Why did God set up the universe in such a way that somebody else had to come along later and put it right? Why couldn’t he have set it up better in the first place or just waved a magic wand to put it right, if necessary? Never explained. And it wasn’t just because we were children and wouldn’t have understood. I’ve never heard any churchman explain it satisfactorily in my adult life either. Of course I have my own ideas about who or what Christ was – ones that I’ve worked out for myself – but why should I have to do that work? It wasn’t my idea in the first place. Those who are responsible for the story need to explain it.

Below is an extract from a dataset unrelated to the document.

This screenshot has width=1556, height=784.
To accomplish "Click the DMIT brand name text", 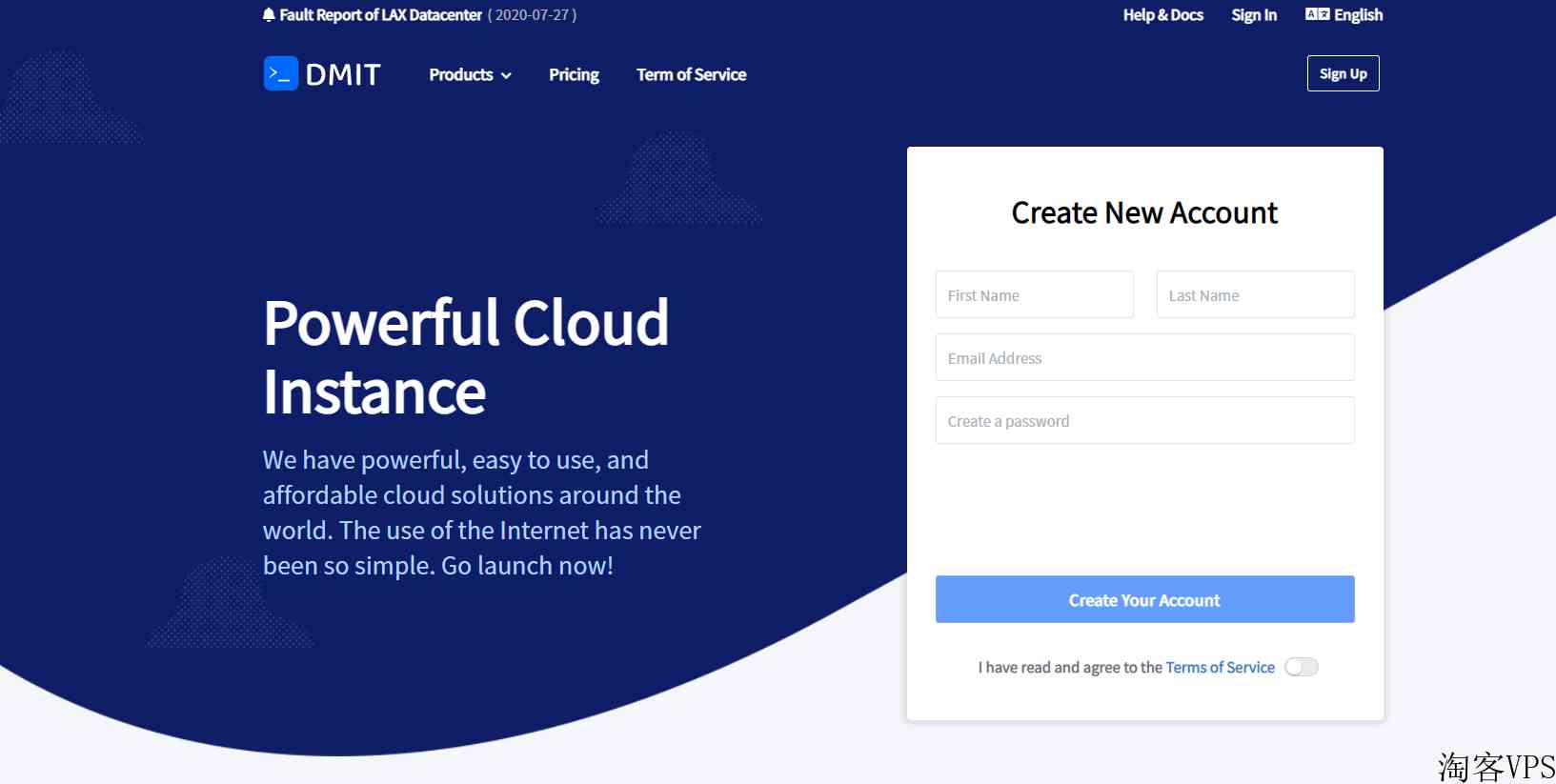I will [x=343, y=74].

So why didn’t I use to like forests? Maybe it’s because I grew up hiking on bare northern hills. I thought the whole point was to be able to see a long way – to get a view, and photograph it. Yet distant views rarely make good photographs anyway. Even in the Alps the valley photos are often better than those taken from the summit of the Klein Matterhorn, or wherever. In the sixties my brother and I used to black out our front room and project our colour slides onto a screen. They were mostly views, and my mother would complain that there weren’t any people in them. Why don’t you take photographs of people? she would say. She was a people person, and that’s what she wanted to see. But the only people we saw were our fellow hikers or complete strangers. Would that have satisfied her need for people?

People. People wrote articles and I read them. They told me that our northern hills used to be wooded and that sheep had denuded and wrecked them. And I took all that on board and to heart, from those people. So now I’m the opposite. I’m not sure I really like bare landscapes – unless they’re meant to be bare, like deserts. I’ve turned 180 degrees. Is that too technical? At least I didn’t say «pi radians», like some nerd trying to be funny on The Big Bang Theory.

Still – conifers – not sure about that. Are they native? Don’t think so. Sucks his teeth. Conifers are great in Scandinavia – but in England, in regimented rows? Nah. They put me in mind of that Edward Hopper painting with the gas station and the fir trees. Terrifyingly un-English, but compelling and surreal.